■ **Your assignment**:
The records below are split into lines. How many of those lines contain the string "computer"? Reply with the number only.

=== Records for the task ===

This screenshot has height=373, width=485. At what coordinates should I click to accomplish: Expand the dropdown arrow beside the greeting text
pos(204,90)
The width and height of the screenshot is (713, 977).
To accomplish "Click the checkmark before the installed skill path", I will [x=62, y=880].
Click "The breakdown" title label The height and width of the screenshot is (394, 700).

===
=== Records for the task ===

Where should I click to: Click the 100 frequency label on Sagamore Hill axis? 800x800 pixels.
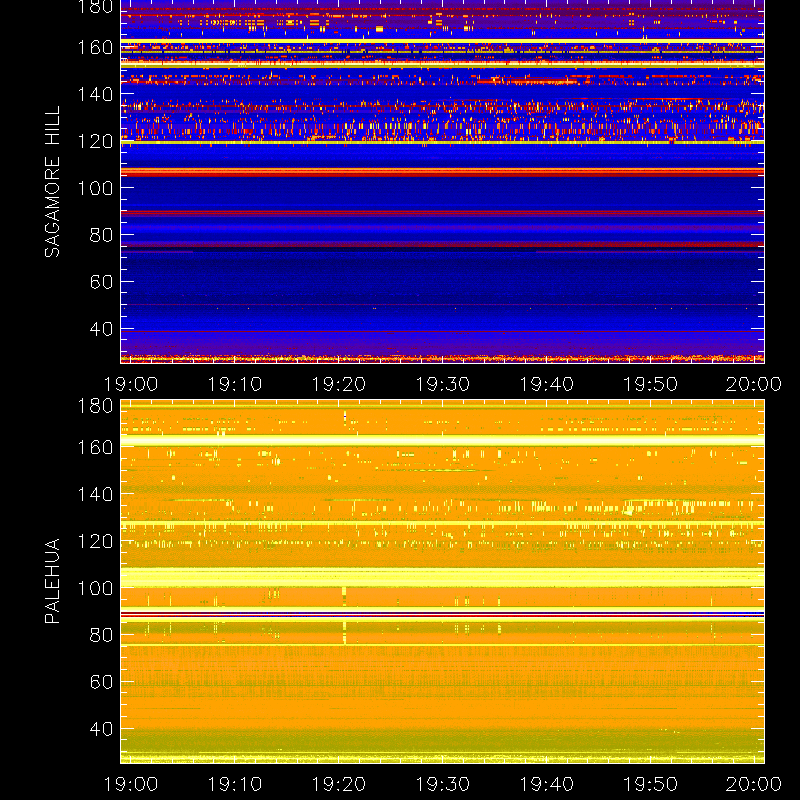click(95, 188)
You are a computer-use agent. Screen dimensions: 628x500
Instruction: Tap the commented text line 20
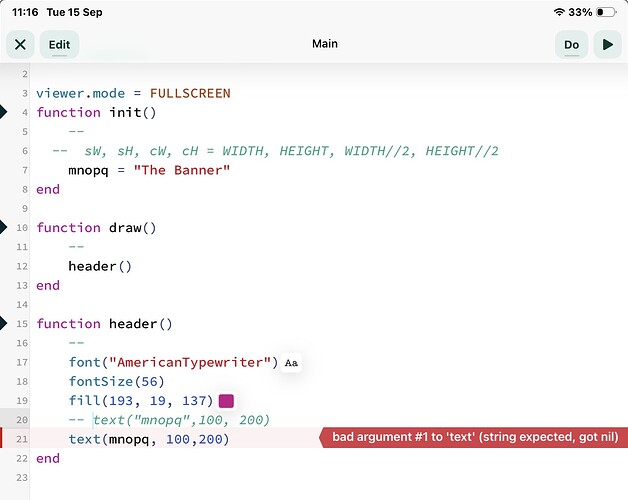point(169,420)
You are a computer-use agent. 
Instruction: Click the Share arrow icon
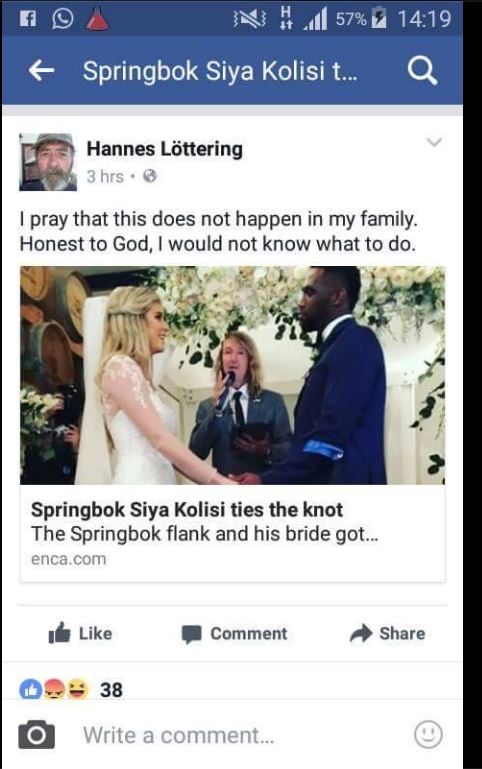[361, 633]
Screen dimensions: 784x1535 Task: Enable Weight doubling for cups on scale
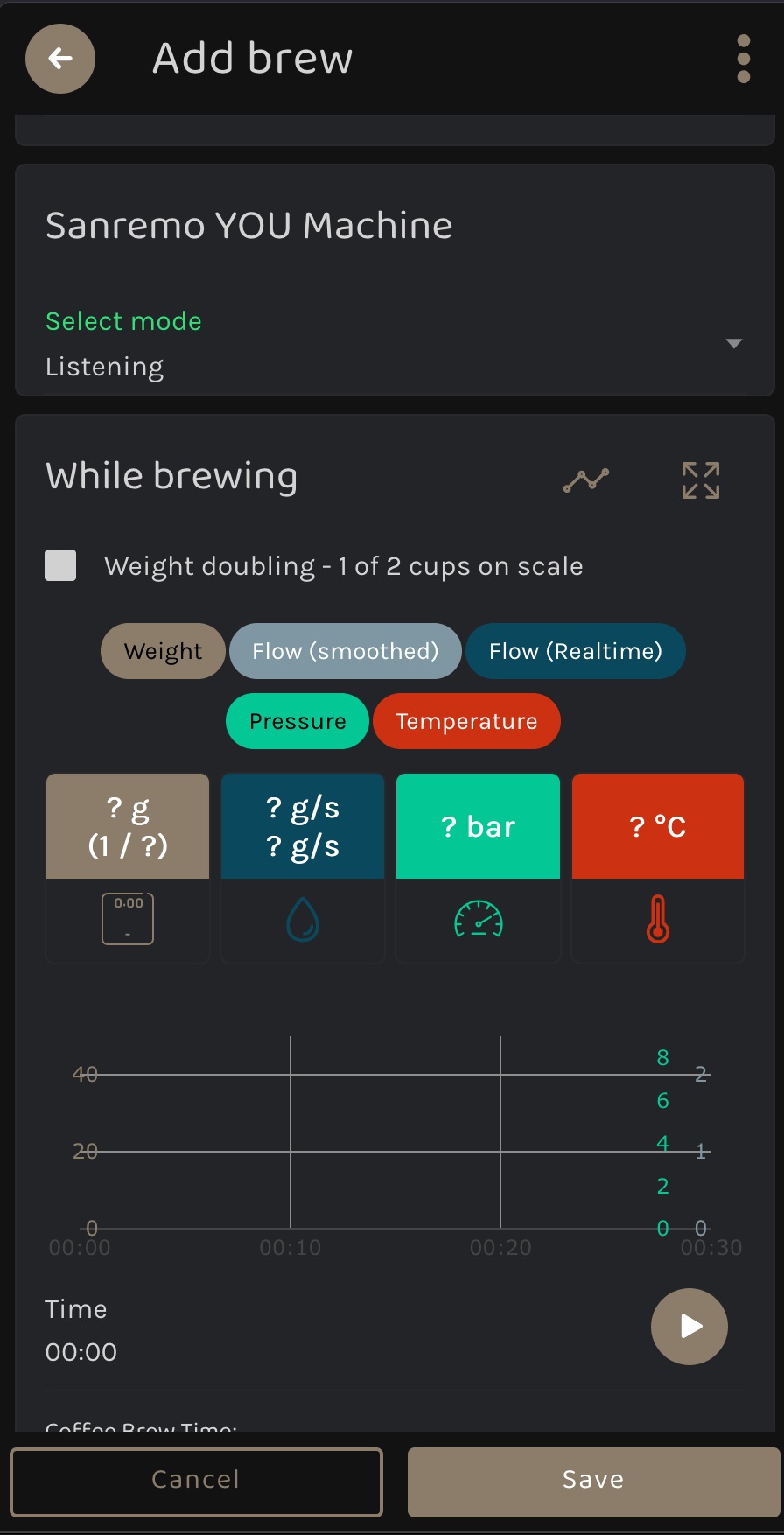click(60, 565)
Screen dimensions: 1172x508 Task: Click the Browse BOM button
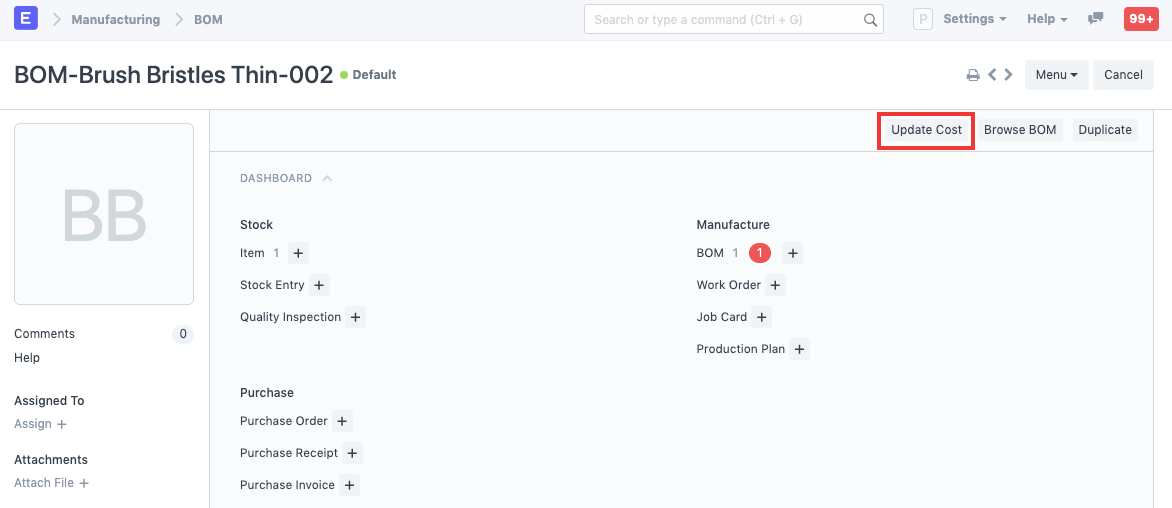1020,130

===

■ **Problem solution**:
2